For LDCF: Belgium, Walloon Region (€2.9 million), Denmark (Kr.150 million), Finland (€2 million), France (€20 million), and The Netherlands ($9.1 million). Switzerland announced a commitment of $13.25 million over four years to the LDCF and SCCF, with 75% going to the LDCF. Sweden highlighted its contribution of kr135 million to LDCF in 2018. Germany will finalise its contribution payments of €25 million before the end of the year.

Work Programme

Specific projects include: the long-term conservation and management of critical and threatened sites and species along the globally important East Asia-Australasian Flyway, by establishing a robust, resilient, and well-managed network of protected wetlands for endangered migratory water birds in China; transforming Sharm El Sheikh in Egypt into a sustainable tourism city by a whole host of measures including promoting low-carbon urban development, renewable energy generation, better waste management and recycling, and protecting the sea and coastal areas; and tackling substantial and alarming environmental degradation from pollution and overfishing in Africa’s Lake Victoria.

Two projects in Chile will support decarbonisation by fostering deployment of district energy systems which can cut emissions by 90 per cent and improve catching and management practices in fisheries over 1.7 million hectares of sea.
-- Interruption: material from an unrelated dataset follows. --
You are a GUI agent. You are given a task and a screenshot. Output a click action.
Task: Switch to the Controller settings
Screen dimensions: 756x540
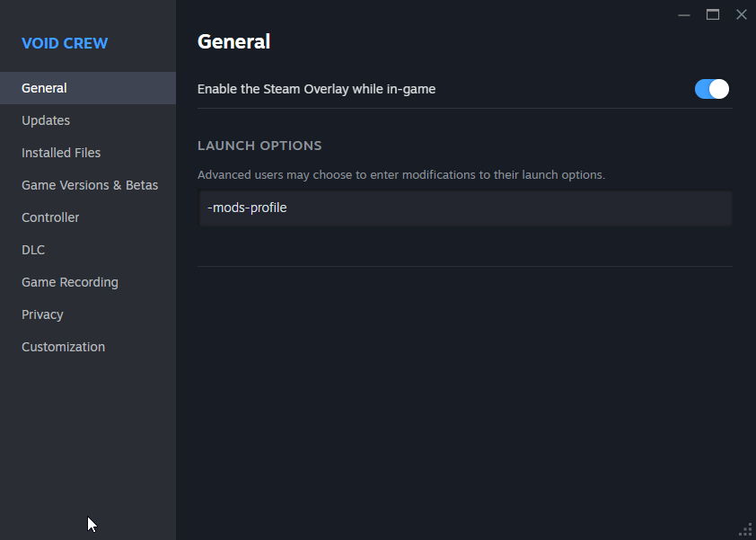[x=50, y=217]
Another two, in Turkey, will promote replacing persistent organic pollutants with environmentally sound alternatives in its extruded and expanded polystyrene foam industries and increasing the use of wood in buildings, thus reducing the embedded carbon content of construction materials.

Two more will tackle mercury pollution in Mexico and Argentina, while a regional project in Central Asia will assess and address the impact of climate change on glaciers in Kazakhstan, Turkmenistan and Tajikistan. The last project represents the first half of an allocation of $128 million under GEF-7 for the Small Grants Programme to provide grants to civil society and community-based organisations tackling global environmental issues in 107 countries.